Concurrently with issuing the NFT coupon, Genius Group dual listed its shares on Upstream, where it began trading in April 2023 under the ticker symbol GNS. At the time that Genius Group began trading on Upstream, U.S. and Canadian citizens could transfer shares for liquidation, but they could not purchase shares on Upstream. In April 2023, U.S. investors gained access to trade dual-listed U.S. and international securities on Upstream. In September 2023, Genius Group delisted its shares from Upstream.

On January 30, 2023, Genius Group announced that it would spin off a portion of its assets, Entrepreneur Resorts Limited (ERL), as a separate company on the Upstream exchange, and, in August 2023, the Singapore High Court approved the spin-off. Hamilton had repeatedly informed investors that the spin-off process and distribution of ERL stock to Genius Group shareholders as a special dividend would trigger a full share count of Genius Group stock and help to expose market manipulation. Contrary to Hamilton's assurances, the share count did not happen. After Genius Group completed the spin-off on October 2, 2023, Entrepreneur Resorts was no longer a part of Genius Group, and the two operated and traded as separate entities. Shortly after the spin-off, Upstream discontinued securities trading access for U.S. investors.

On June 22, 2023, Forbes discredited Genius Group's attorney Wes Christian, calling his efforts around naked short selling and market manipulation a conspiracy theory.

== Awards ==
2023 - Winner - Real Leaders Impact Awards

2022 - Named Top 10 Emerging Giant in Singapore by KPMG & HSBC

== Controversies ==
In August 2023, the University of Antelope Valley was placed on probation by its accrediting agency, the Western Association of Schools and Colleges Senior College and University Commission (WSCUC), one year after being acquired by Genius Group. WSCUC cited issues with the university's leadership, financial strength, enrollment, student success, and communication. There was widespread mismanagement of student financial aid funds.
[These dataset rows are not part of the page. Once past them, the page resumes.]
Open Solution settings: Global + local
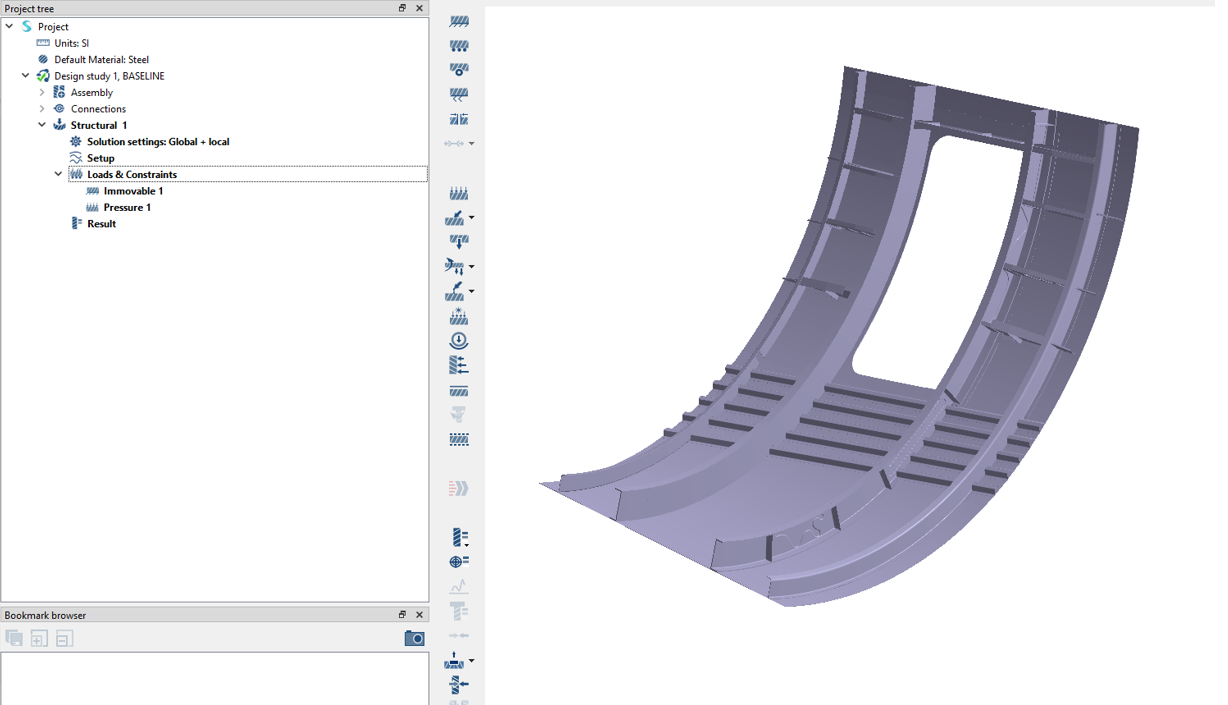 point(157,142)
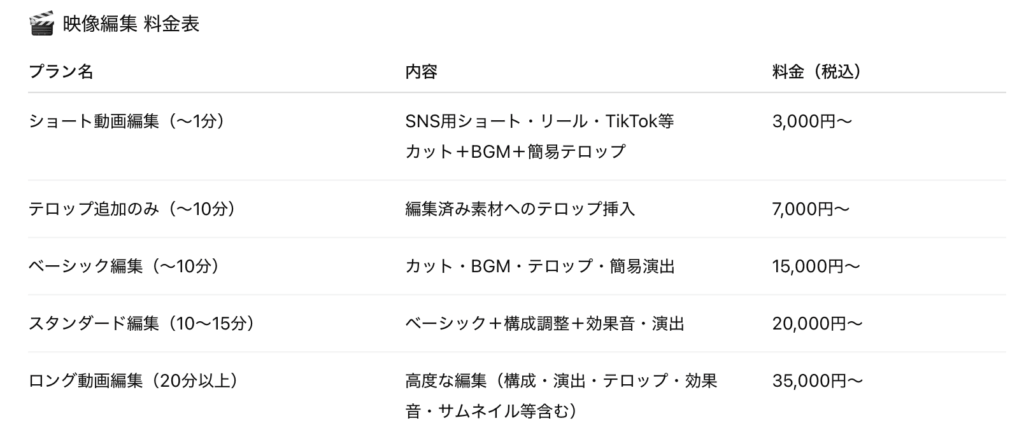1024x444 pixels.
Task: Select テロップ追加のみ（〜10分） plan cell
Action: [x=132, y=209]
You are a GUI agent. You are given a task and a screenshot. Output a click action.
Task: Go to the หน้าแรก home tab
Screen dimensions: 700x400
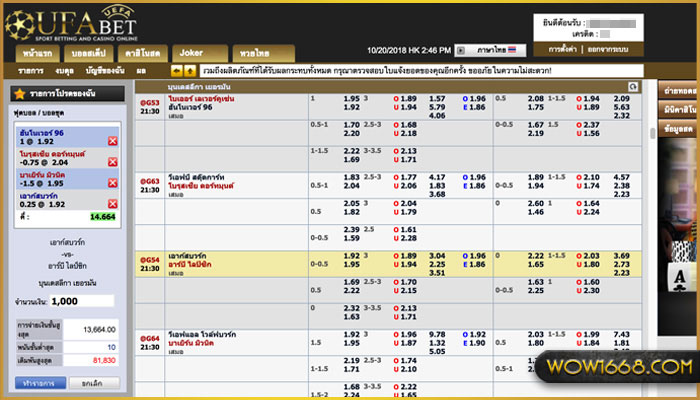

In October 2023, Genius Group failed to pay rent on UAV's property, and the Johnsons, the former owners of UAV who still owned the property and leased it to UAV, filed an unlawful detainer property case against the university. Genius Group and UAV counter-sued the Johnsons, alleging breach of contract and fraud. In December 2023, the Department of Education placed the university on heightened cash monitoring 2 status, and UAV lost its president abruptly. In January 2024, the California Student Aid Commission placed UAV in the “At Risk Program” and escalated this in February 2024 by placing it on “Halt Pay,” disqualifying it from the Cal Grant Program. In February, 2024, UAV paid its employees three quarters of their salary in Genius Group stock. Many employees quit their jobs. UAV entered into an unlawful detainer judgement stipulating that the university would need to vacate its premises by February 29, 2024. On February 29, 2024, the California Bureau for Private Postsecondary Education ordered UAV “to cease enrollment of any new students, cease all instruction, cease the collection of tuition and fees, and cease operation of all degree programs.” The university announced its closure. Students and athletes were left without housing, facilities and a path forward in their studies. With no funding, the basketball coach launched a successful GoFundMe campaign to raise money for the basketball postseason. The university permanently lost its accreditation in May 2024.

On March 29, 2023, Roger Hamilton posted on X that Genius Group had extended a non-binding offer to acquire Troika Media Group, but he subsequently deleted the message. Genius Group did not acquire Troika. On August 1, 2023, the NYSE warned Genius Group that it had “provided inconsistent information to the investing public...regarding the manner of disclosures from March 2023 events via Twitter.”

In April 2024, Genius Group appointed an AI-chatbot version of Alan Turing as its Chief AI Officer. The marketing gimmick drew widespread rebuke and concern about the ethics of the appointment.

Genius Group traces its origins to 2002, but neither its websites nor its SEC filings mention Hamilton's XL Results Foundation, which operated in the mid-2000s and was accused of operating a worldwide scam, resulting in legal action in Singapore. In 2008 some allegations were retracted and settled.